- A China anunciou a emissão de 200 mil toneladas métricas de cotas de importação de algodão para 2023, mantendo o mesmo volume do ano anterior.
- O prazo para inscrição é até 31 de dezembro de 2023.
- As cotas serão distribuídas com base nas solicitações de contratos, sem aceitação de novos pedidos após o prazo.
- Entre janeiro e julho de 2023, as importações de algodão caíram 74,2%, totalizando 520 mil toneladas métricas.
- A medida visa estimular o setor têxtil, que enfrenta desafios devido a fatores econômicos globais e mudanças nas preferências dos consumidores.
A China anunciou a emissão de 200 mil toneladas métricas de cotas de importação de algodão com tarifas reduzidas para 2023, mantendo o mesmo volume do ano anterior. O objetivo é atender à demanda do setor têxtil, que enfrenta uma queda significativa nas importações.

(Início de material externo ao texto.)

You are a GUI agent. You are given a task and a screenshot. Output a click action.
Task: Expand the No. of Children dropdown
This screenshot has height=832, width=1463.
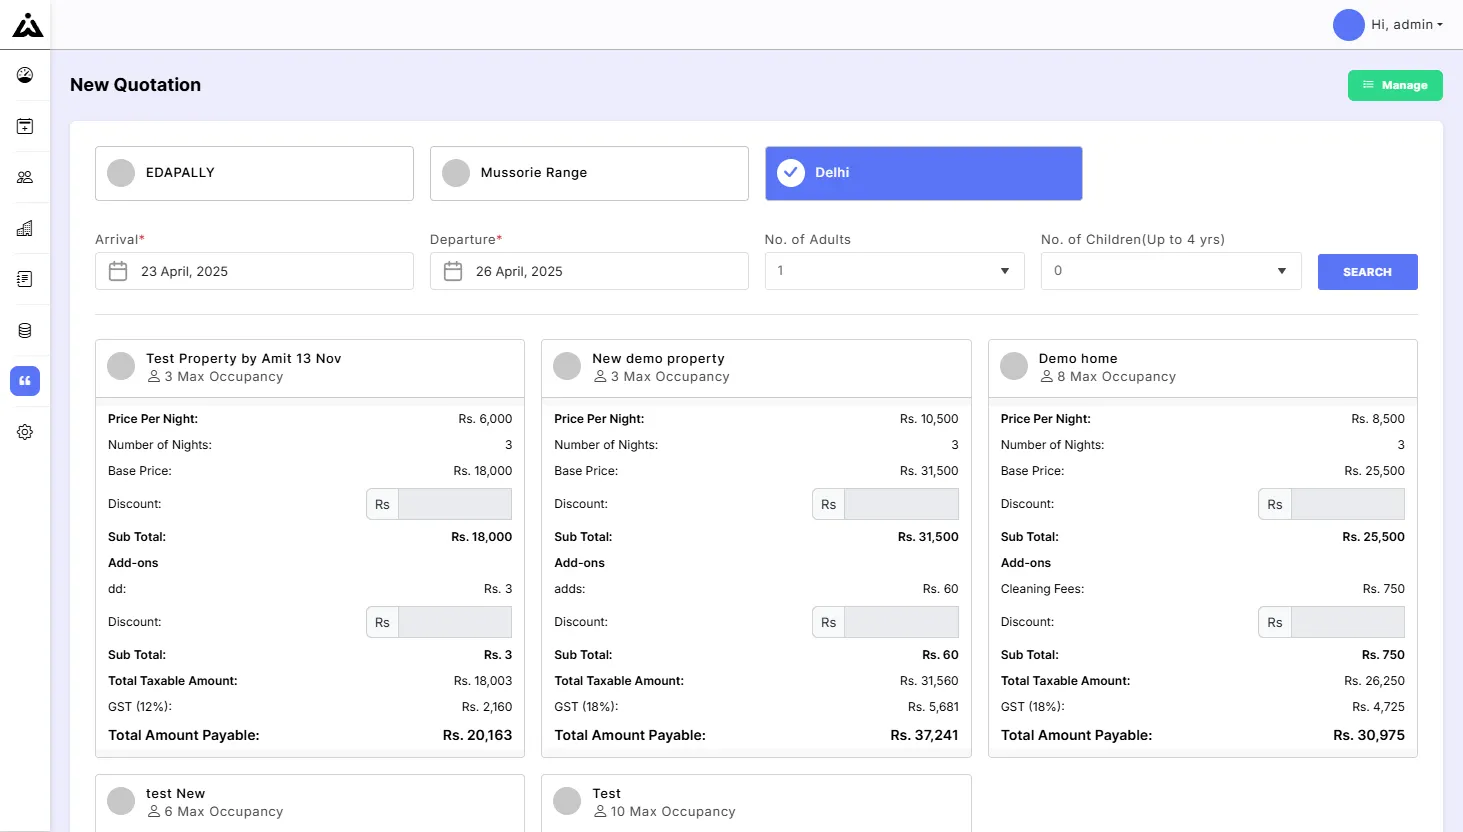[1170, 271]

As empresas interessadas devem se inscrever até 31 de dezembro. A distribuição das cotas será feita com base nas solicitações de contratos, e não serão aceitos novos pedidos após o limite estabelecido. A informação foi divulgada pela Comissão Nacional de Desenvolvimento e Reforma.
Entre janeiro e julho de 2023, as importações de algodão da China caíram 74,2%, totalizando apenas 520 mil toneladas métricas. Essa redução acentuada reflete os desafios enfrentados pelo setor, que busca se reerguer após um período de baixa demanda.
O governo chinês, ao manter as cotas de importação, visa estimular o mercado têxtil e garantir que as empresas possam operar com maior competitividade. A medida é vista como uma resposta à crise no setor, que tem enfrentado dificuldades devido a fatores econômicos globais e mudanças nas preferências dos consumidores.